[Raw records]
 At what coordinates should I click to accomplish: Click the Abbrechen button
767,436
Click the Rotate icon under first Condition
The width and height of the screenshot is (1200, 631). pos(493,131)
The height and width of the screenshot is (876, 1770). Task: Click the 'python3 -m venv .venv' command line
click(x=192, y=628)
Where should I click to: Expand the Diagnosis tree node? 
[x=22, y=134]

--

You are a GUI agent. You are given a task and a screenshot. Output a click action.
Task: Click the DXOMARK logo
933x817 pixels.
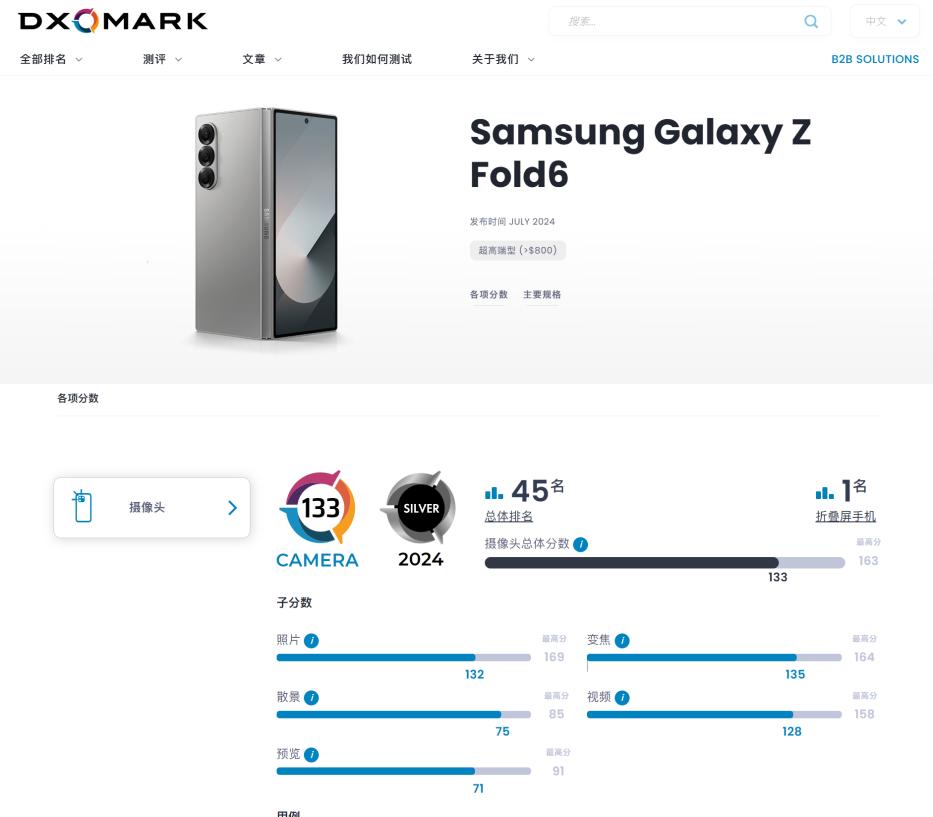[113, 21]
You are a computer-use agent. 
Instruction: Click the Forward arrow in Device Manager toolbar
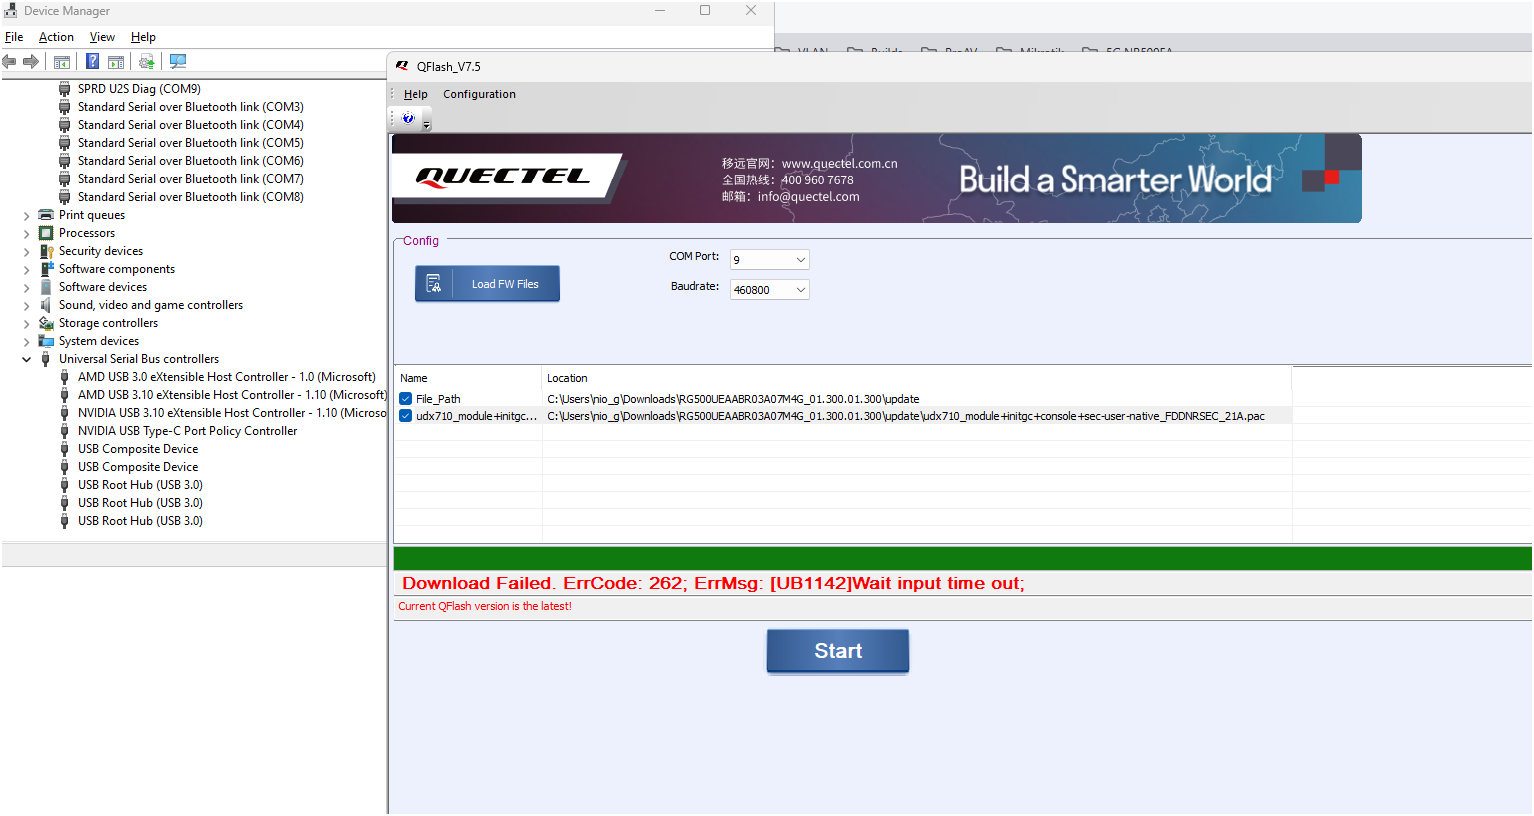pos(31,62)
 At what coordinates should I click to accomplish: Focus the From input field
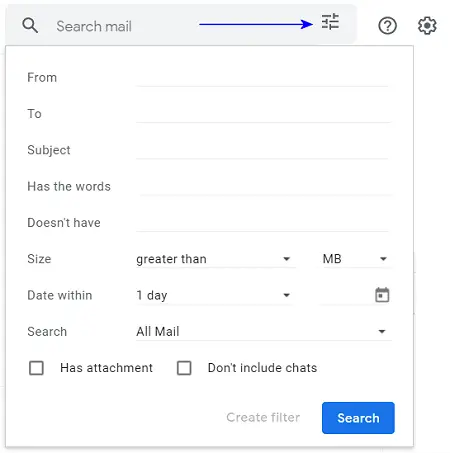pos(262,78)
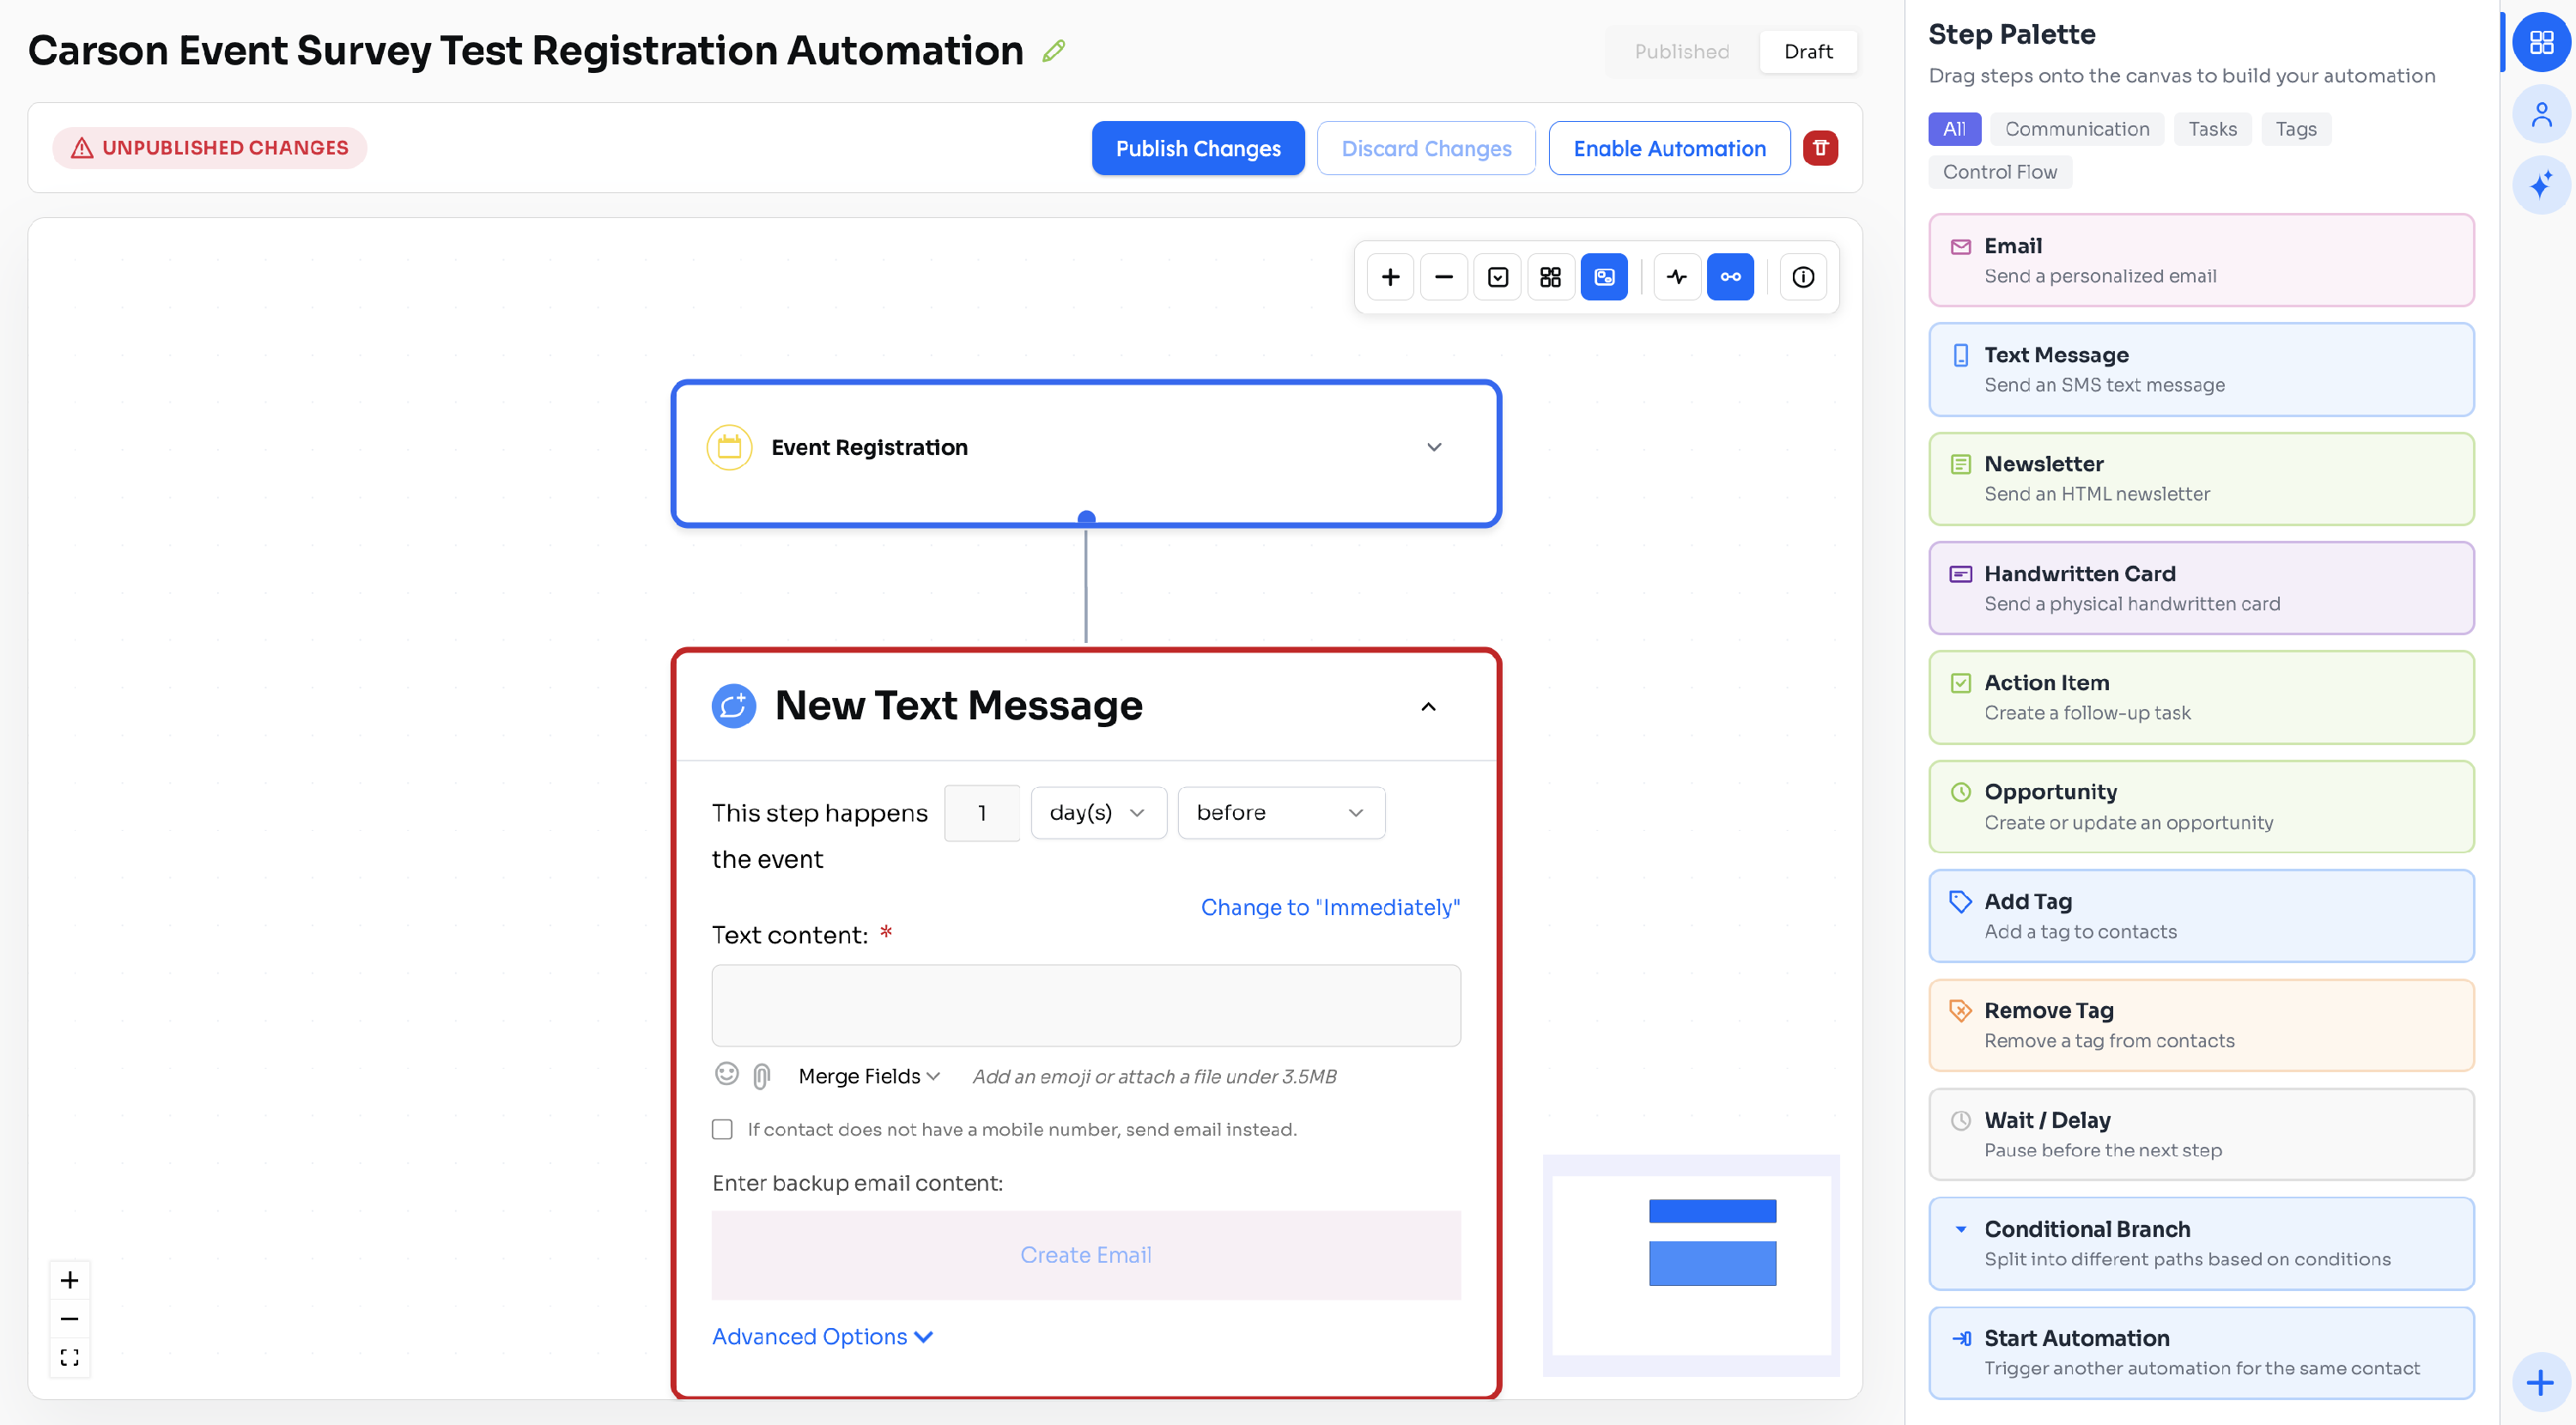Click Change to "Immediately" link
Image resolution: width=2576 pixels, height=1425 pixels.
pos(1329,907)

* Stated goal:
From the lines above, return each one that contains the string "coordinates".

* Answer in full:
 At what coordinates should I click to accomplish: Click the Abbrechen button
 At what coordinates should I click to accomplish: Focus the From input field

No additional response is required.